> **Word and element pointing entries**:
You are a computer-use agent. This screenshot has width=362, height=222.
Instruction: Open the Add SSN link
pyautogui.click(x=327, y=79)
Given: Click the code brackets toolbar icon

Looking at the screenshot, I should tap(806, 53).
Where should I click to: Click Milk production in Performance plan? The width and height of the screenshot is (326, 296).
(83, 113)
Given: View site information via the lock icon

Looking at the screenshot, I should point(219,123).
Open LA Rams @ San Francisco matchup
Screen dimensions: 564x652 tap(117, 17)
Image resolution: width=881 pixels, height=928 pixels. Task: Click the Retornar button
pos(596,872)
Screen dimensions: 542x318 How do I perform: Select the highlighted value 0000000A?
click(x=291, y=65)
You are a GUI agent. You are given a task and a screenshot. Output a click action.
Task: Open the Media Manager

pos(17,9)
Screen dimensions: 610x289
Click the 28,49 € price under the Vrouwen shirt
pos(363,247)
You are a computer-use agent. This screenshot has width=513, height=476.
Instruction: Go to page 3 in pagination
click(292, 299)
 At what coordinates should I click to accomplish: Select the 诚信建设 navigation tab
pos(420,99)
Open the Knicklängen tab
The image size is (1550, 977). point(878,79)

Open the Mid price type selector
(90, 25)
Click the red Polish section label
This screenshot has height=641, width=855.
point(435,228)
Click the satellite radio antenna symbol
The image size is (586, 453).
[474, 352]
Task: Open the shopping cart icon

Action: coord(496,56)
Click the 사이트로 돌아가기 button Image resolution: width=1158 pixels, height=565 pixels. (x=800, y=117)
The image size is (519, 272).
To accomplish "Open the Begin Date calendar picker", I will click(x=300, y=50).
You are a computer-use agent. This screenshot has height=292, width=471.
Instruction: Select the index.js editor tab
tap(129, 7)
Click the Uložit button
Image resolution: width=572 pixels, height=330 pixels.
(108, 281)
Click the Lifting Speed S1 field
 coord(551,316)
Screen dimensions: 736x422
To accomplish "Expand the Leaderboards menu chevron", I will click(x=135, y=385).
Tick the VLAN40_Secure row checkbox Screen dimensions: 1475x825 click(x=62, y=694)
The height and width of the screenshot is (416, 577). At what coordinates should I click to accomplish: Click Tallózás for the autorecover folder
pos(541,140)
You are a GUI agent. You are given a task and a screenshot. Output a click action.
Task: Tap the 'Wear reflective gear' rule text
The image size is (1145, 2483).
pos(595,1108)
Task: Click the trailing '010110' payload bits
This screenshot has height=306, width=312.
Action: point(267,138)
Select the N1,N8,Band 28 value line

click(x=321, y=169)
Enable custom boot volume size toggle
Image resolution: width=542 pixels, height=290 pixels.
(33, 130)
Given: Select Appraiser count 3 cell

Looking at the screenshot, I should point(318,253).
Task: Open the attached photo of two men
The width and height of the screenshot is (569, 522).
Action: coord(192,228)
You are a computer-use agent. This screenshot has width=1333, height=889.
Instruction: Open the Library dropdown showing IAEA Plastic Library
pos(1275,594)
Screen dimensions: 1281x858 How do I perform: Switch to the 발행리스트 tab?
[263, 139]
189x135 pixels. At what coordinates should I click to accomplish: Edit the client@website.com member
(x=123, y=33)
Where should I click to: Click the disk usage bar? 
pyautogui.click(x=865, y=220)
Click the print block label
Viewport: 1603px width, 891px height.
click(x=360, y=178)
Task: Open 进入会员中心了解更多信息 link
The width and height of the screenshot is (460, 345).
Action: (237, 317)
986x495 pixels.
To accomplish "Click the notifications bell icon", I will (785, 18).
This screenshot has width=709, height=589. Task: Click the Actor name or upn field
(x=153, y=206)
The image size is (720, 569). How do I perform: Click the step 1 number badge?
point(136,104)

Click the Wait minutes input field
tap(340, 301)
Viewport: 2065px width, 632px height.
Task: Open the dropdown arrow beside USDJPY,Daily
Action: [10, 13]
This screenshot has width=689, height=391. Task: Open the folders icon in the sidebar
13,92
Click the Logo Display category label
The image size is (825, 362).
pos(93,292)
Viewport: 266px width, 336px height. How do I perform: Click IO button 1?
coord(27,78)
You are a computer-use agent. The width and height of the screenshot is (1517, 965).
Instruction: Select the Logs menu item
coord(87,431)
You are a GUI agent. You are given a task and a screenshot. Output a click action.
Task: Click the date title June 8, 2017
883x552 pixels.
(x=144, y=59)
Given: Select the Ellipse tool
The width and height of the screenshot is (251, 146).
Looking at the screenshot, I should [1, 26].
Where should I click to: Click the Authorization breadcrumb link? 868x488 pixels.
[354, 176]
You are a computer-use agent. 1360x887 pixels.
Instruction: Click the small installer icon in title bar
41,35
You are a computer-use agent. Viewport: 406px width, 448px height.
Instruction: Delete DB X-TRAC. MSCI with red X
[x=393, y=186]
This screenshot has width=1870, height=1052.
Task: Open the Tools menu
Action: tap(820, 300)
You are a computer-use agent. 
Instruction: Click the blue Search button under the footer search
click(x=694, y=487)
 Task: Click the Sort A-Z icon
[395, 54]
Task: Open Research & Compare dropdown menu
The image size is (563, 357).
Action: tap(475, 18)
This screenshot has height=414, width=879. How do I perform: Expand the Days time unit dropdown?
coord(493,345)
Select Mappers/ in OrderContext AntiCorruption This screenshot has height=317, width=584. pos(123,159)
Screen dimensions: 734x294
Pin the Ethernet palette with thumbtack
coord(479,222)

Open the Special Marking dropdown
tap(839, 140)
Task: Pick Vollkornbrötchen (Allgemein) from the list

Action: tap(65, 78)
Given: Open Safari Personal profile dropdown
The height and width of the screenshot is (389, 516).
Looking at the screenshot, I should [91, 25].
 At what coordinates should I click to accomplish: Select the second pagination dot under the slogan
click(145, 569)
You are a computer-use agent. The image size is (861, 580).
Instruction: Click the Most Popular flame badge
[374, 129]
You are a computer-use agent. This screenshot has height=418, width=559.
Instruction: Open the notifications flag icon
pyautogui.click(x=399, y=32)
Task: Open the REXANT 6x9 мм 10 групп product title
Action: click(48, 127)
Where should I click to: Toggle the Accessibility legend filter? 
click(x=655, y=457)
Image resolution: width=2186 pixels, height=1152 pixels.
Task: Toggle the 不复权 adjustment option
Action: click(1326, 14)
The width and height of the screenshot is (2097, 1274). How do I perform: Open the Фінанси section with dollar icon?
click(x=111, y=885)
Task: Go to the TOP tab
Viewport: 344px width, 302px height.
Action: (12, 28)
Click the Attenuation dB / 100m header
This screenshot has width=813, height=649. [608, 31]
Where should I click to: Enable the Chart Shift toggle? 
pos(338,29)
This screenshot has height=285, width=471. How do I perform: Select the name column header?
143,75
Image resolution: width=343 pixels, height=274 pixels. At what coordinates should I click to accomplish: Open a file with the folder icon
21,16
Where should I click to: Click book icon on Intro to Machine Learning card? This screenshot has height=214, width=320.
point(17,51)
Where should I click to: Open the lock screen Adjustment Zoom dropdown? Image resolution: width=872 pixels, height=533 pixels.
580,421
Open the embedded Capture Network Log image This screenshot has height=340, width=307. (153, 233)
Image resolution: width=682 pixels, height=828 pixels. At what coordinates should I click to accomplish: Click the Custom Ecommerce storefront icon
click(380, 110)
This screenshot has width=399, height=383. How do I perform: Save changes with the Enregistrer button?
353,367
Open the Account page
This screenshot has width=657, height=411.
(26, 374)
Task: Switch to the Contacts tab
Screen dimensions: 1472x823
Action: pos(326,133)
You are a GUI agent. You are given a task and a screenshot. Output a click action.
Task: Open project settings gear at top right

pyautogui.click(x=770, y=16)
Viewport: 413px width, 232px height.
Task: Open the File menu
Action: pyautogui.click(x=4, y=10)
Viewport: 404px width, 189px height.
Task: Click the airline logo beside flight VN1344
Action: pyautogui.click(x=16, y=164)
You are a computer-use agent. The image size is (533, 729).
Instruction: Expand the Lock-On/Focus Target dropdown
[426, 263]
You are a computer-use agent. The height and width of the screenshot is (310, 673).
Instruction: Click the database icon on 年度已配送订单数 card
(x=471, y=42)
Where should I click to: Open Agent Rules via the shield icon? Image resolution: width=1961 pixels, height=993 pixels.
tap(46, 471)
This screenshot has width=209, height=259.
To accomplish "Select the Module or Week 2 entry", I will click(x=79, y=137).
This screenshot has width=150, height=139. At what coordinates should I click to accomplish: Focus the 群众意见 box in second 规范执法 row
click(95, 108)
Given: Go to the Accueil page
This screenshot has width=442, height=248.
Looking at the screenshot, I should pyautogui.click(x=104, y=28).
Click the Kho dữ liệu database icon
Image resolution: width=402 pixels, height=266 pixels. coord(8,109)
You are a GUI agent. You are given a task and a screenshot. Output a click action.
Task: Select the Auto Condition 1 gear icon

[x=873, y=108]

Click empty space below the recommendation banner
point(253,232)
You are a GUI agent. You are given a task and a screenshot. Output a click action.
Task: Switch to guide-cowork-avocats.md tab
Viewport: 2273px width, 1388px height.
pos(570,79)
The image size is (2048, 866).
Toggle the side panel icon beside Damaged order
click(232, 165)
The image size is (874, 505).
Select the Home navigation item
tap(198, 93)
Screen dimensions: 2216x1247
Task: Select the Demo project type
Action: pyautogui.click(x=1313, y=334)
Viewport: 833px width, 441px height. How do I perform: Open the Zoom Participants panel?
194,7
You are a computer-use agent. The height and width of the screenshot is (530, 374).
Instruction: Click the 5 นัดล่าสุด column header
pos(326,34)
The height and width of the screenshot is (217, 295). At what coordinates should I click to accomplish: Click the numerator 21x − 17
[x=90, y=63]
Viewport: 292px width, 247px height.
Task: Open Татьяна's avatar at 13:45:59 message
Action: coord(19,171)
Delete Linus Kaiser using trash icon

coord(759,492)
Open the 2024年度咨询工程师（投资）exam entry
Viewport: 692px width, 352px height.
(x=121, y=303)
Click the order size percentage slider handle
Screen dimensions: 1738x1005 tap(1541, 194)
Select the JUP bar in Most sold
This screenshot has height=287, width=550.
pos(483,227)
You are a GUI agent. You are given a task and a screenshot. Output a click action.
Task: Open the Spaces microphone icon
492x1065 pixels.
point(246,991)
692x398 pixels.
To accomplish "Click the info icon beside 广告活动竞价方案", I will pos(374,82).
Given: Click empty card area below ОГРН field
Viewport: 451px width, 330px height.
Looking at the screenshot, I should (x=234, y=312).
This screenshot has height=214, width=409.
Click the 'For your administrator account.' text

> **EXERCISE GOAL**: Which lines in the records contain the string "page", with uppercase and lowercase treated as different? Collect every such line and copy it in full.

> **SOLUTION TO THIS TASK**:
Instruction: Go to page 3 in pagination
Open the Account page
Given: Go to the Accueil page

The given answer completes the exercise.